Is it, on Cortex-A8? The TRM referrs to them jumping across pipelines
in odd ways, and that was a very primitive core so it's almost
certainly not going to be just as good as a vmul (in fact if I'm
reading correctly, it takes pretty much exactly the same time as
separate vmul and vadd instructions, 10 cycles vs 2 * 5).

Cheers.

Tim.

Hi,

One more addition to above observation :

LLVM :

cortex-a15 + vfpv4-d16 + ffast-math option WITHOUT ffp-contract=fast option also emits vfma instruction.

Hi Tim,

As per Renato comment above, vmla instruction is NEON instruction while vmfa is VFP instruction. Correct me if i am wrong on this.

My version of the ARM architecture reference manual (v7 A & R) lists
versions requiring NEON and versions requiring VFP. (Section
A8.8.337). Split in just the way you'd expect (SIMD variants need
NEON).

It may seem that total number of cycles are more or less same for single vmla
and vmul+vadd. However, when vmul+vadd combination is used instead of vmla,
then intermediate results will be generated which needs to be stored in memory
for future access.

Well, it increases register pressure slightly I suppose, but there's
no need to store anything to memory unless that gets critical.

Correct me if i am wrong on this, but my observation till date have shown this.

## Information provided

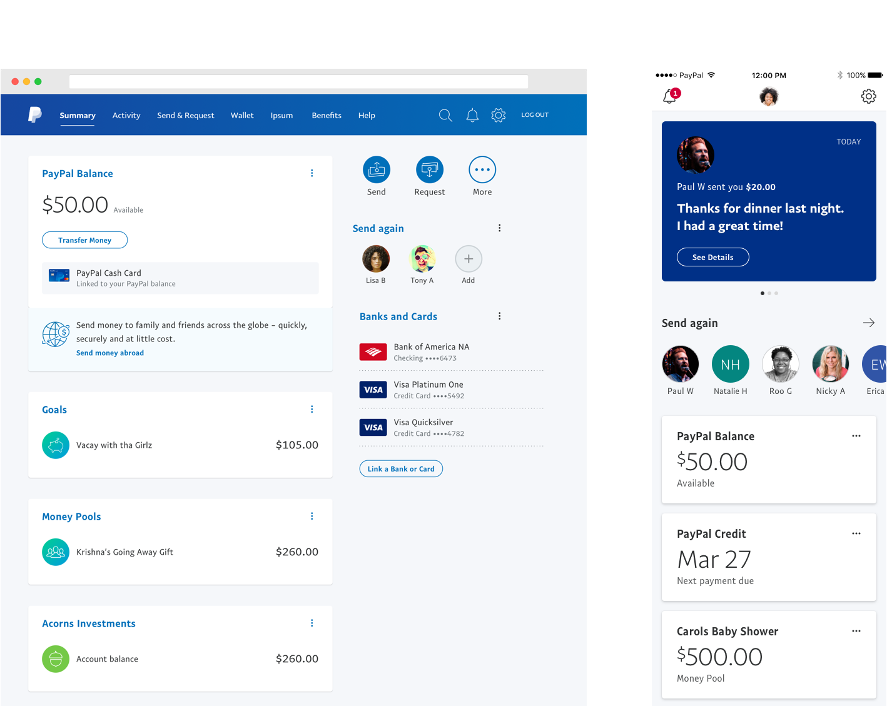Open search in the blue navigation bar

[x=445, y=116]
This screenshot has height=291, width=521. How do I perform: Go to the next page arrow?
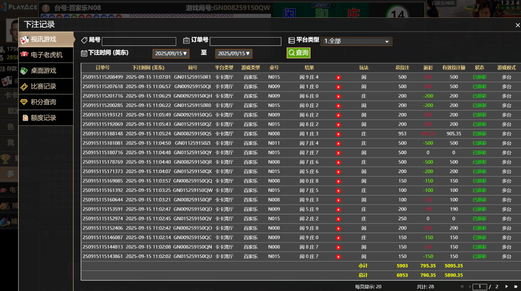point(506,286)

## Stated problem A
In the forum thread on ARM multiply-accumulate instructions, which section of the ARM architecture reference manual lists versions requiring NEON and versions requiring VFP?
## Stated problem B
Retype the stretch of the forum thread on ARM multiply-accumulate instructions from "It may seem" through "for future access.".
## Stated problem C
Write what comes next in the forum thread on ARM multiply-accumulate instructions, starting after its final sentence.
The material placed above comes from a separate source and is unrelated to the forum thread.

## Written answer A
Section A8.8.337.

## Written answer B
It may seem that total number of cycles are more or less same for single vmla
and vmul+vadd. However, when vmul+vadd combination is used instead of vmla,
then intermediate results will be generated which needs to be stored in memory
for future access.

## Written answer C
Perhaps. Actual data is needed, I think, if you seriously want to
change this behaviour in LLVM. The test-suite might be a good place to
start, though it'll give an incomplete picture without the externals
(SPEC & other things).

Of course, if we're just speculating we can carry on.

Cheers.

Tim.

> As per Renato comment above, vmla instruction is NEON instruction while
vmfa is VFP instruction. Correct me if i am wrong on this.

My version of the ARM architecture reference manual (v7 A & R) lists
versions requiring NEON and versions requiring VFP. (Section
A8.8.337). Split in just the way you'd expect (SIMD variants need
NEON).

I will check on this part.

> It may seem that total number of cycles are more or less same for single
vmla
> and vmul+vadd. However, when vmul+vadd combination is used instead of
vmla,
> then intermediate results will be generated which needs to be stored in
memory
> for future access.

Well, it increases register pressure slightly I suppose, but there's
no need to store anything to memory unless that gets critical.

> Correct me if i am wrong on this, but my observation till date have
shown this.

Perhaps. Actual data is needed, I think, if you seriously want to
change this behaviour in LLVM. The test-suite might be a good place to
start, though it'll give an incomplete picture without the externals
(SPEC & other things).

Of course, if we're just speculating we can carry on.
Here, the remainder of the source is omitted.